PHOTO COURTESY OF COMMERCIAL APPEAL

I recently came across a piece by the Atlanta Black Star titled "Did Natural Hair Kill the Black Hair Salon?" and upon reading the title and analyzing the article in its entirety, I quickly came with up my answer:

"No it did not! It only woke them up!"

To support my opinion, I will be taking snippets from the article that clearly explains the natural hair community's innocence from what Black hair salons are trying to blame us for.

At the time the movie Good Hair was released, the natural hair community was still in its infancy stage--most Black women wore relaxed hair which required frequent visits to their local salon. After watching the movie, however, many of them rethought their personal--and their children's--hairstyle choices. One might argue that Chris Rock killed Black salons--at the very least, he started a movement that I'm sure a lot of Black salon business owners didn't see coming.

Back in the day when women used to get their hair chemically treated, they needed to go to the salon often for routine maintenance. A smaller number of women still need this service now. And since many salons used to be reluctant to style natural hair, these women had no choice but to turn their bathrooms into a home salon.

Since many Black salons were so reluctant to style our natural hair, we had no choice but to turn our bathrooms into a home salon.

“I opened my salon, Dyaspora, in 1996 and I was one of the top natural hair salons in the country. I made so much money because everybody was getting their hair done,” Da Costa recalls.

I think everybody is still getting their hair done--whether it’s from the comfort of their home or at the salon. There still remains an abundant number of opportunities for Black salons to stay profitable as long as they follow the market trends.

“There are several cultural forces conspiring to dismantle traditional beauty salons. The greatest might be the Internet, where megasites like CurlyNikki and popular YouTube hair gurus help Black women unravel the mysteries of their own hair."

Conspire against who? To dismantle what?

Just because a group of naturals were generous enough to start sharing their wealth of knowledge with other women does not mean that they've "conspired to dismantle traditional beauty salons". I will conclude this part with two quotes which state that "knowledge is Power" and "you shall know the truth and the truth shall set you free."

“The future remains dark for stylists with an eye toward the past, those who refuse to acquire the skills required for textured hair. But those willing to embrace the movement are finding tremendous opportunity, whether it’s establishing natural hair care salon in underserved markets, or developing their own product lines.”

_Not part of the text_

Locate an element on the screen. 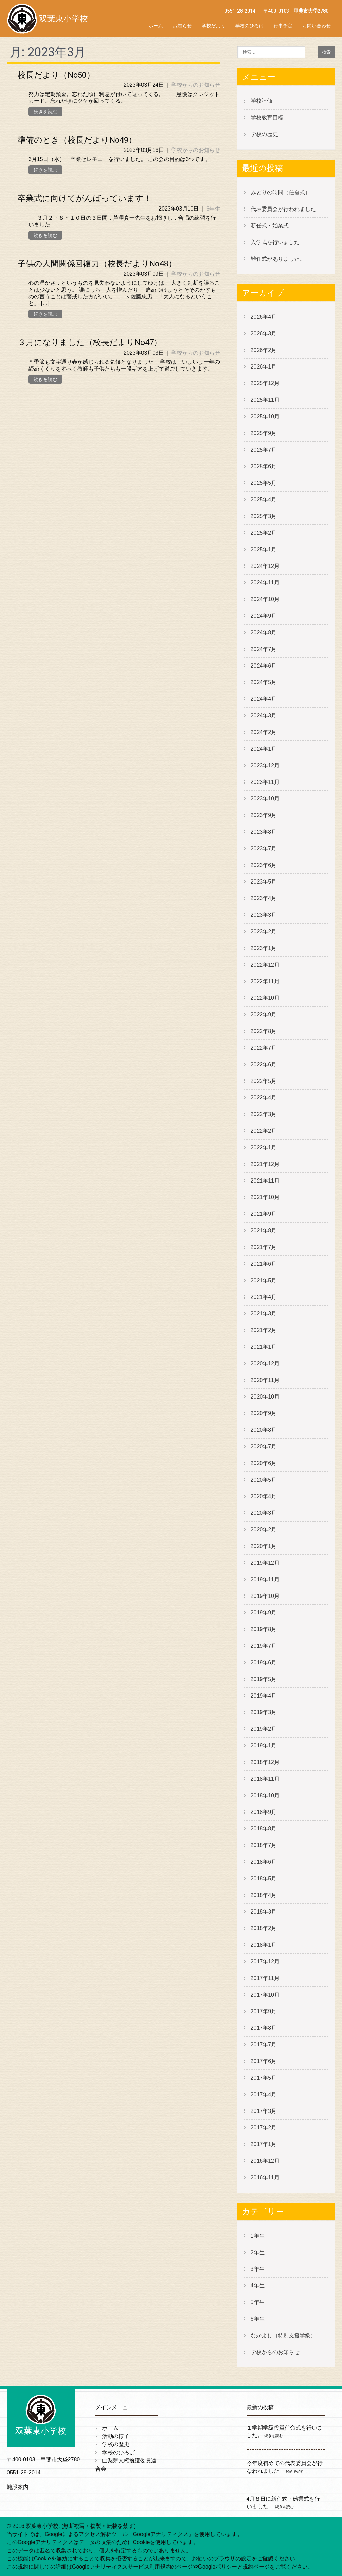 This screenshot has width=342, height=2576. 2023年10月 is located at coordinates (265, 798).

The honest truth is that seasons change and one must be willing to adapt to changes in the environment. This means that Black hair salons must be flexible and adaptable enough to respond to any changes that might have an effect on their revenue. With today's advancements in technology, businesses can leverage the power of social media, blogs, and tools like Google Alerts to find out about what’s trending and what matters to their target audience.

Do you think that the Natural Hair industry killed Black hair salons?